1.5 Causality and causal identification
The thing you are trying to find out about in a study is called the estimand (Lundberg et al., 2021). The estimand can be distinguished from the estimator, which is the statistic you will calculate to try to get at the estimand; and the estimate, which is the value of the estimator that you actually find in your study. For example, your estimand could be the difference in depression when people do physical activity instead of not doing it (and nothing else changes); the estimator could be the difference in average score on the Hamilton Depression Rating Scale between two groups of people who have been randomly assigned to do different levels of physical activity; and the estimate could be -6.7 (or whatever).
In science, research questions are usually causal questions if you drill down far enough. The question ‘is physical activity effective at reducing depression?’ can be rephrased using the language of causality as ‘does doing physical activity cause the symptoms of depression to reduce?’. A causal question is a question about a counterfactual scenario. Would my depressive symptoms be less in the counterfactual scenario where I was doing physical activity compared to the current case where I am not? Thus, the estimand in a study is usually the change in expected value of some outcome variable when the level of a predictor variable changes (and nothing else does). Such a change is also called an average causal effect (ACE). The ACE of physical activity on depressive symptoms is the expected difference in symptoms when people do activity versus not. It is an average causal effect because some people might improve and some might not: we are interested in whether, for the average person, activity makes a difference.
If the quantity of epistemic interest in your study is an ACE, you have to ask whether that ACE is identifiable in the dataset you plan to gather. Identifiability means that the magnitude and direction of the ACE you care about can be unambiguously determined given the data you are going to have.
The concept of causal identifiability helps us see why we have to be more cautious in interpreting the results of observational studies than experimental ones. Say you do the observational study on physical activity and depressive symptoms. The people who are doing more physical activity could differ in many ways from the people doing less. They could be richer, they could live nearer a gym, they could have more friends encouraging them, they could be more likely to have a partner, and so on. These variables are called confounding variables, since they confound our ability to see the ACE we are interested in, by creating associations between predictor and outcome for other reasons.

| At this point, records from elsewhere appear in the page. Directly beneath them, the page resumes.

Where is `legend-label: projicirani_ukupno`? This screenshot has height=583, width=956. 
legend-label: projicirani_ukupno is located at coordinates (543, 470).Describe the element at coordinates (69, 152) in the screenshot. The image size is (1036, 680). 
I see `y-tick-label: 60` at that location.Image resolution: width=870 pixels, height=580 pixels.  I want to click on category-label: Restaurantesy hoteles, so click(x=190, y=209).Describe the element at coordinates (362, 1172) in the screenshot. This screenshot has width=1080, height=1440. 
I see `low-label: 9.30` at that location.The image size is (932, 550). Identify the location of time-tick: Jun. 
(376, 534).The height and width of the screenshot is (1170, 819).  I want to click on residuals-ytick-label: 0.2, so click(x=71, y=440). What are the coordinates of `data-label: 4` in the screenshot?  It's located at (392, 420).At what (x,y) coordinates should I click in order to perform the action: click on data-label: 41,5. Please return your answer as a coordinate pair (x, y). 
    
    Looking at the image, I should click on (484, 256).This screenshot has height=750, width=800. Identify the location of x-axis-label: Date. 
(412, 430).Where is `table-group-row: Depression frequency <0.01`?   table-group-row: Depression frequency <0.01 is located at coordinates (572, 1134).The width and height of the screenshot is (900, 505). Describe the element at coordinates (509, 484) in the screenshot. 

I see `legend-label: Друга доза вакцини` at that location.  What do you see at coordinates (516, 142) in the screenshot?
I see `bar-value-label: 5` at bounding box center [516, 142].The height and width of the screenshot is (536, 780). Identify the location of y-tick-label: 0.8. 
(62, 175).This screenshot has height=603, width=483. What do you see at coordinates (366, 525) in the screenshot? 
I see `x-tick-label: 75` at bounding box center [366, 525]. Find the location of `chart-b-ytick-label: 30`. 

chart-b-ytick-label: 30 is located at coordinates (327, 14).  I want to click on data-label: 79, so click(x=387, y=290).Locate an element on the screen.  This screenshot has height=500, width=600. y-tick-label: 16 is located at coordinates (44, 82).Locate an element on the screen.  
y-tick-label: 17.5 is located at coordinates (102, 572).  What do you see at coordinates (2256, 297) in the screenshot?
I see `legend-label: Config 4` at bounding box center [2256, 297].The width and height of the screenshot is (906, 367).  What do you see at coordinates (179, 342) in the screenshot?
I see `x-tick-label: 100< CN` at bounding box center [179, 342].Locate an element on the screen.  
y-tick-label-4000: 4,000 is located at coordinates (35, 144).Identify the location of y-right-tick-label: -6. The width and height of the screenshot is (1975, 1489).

The difference in depressive symptoms of people who do more and less physical activity represents a big muddle of the ACE of interest (effect of activity on depression) and the effects of all the confounding variables. You can help get closer to causal identification by ‘controlling’ statistically for the confounding variables. This means adjusting for the confounders (as long as you have measured them) in your data analysis. We will see how to do this later (see section 3.4). Statistical control is not at all failsafe, though: there can be confounding variables that you have not measured, or failed to think of. It is no substitute for actually doing an experiment. This is why your causal inference from observational data must be extremely cautious.
Experimental studies get closer to causal identification than observational ones because they manipulate the IV, causing it to move to either no activity or high activity. This close to the counterfactual of epistemic interest. Because of random assignment, nothing else should be different between the groups, and the DV should move by exactly the ACE. However, even in experiments you need to be very careful not to introduce confounds that undermine causal identification. For example, in your experimental study, you might decide to have a trainer phone up the participants in the physical activity group once a week to ask them what workouts they are doing, and advise them in case of any problems. But now your two groups differ in two ways: one group is doing more physical activity than the other and also gets a call once a week from an encouraging trainer who is interested in them. So the difference in the DV will reflect the ACE of interest, plus the effect of getting the call. The ACE of interest is no longer identifiable, because it is confounded: any group difference in depressive symptoms could be due to the exercise or the call. You need to think of a way of having the call, and having it be just as encouraging and just as long, in the no activity group as well, to protect causal identifiability.
This principle is sometimes known as the law of one variable in experimental design: your treatments need to differ in the quantity of interest, and not in any other ways. The law of one variable is quite demanding. It means you need to design texts and tasks that are exactly as long, and exactly as specific, in all treatments. In medical studies, it sometimes causes the need for sham surgery, where a surgeon opens the patient up, does nothing, and sews them back up again. In one famous study, it required the experimenter to cut the tail feathers off some birds and then stick them straight back on again (Møller, 1988).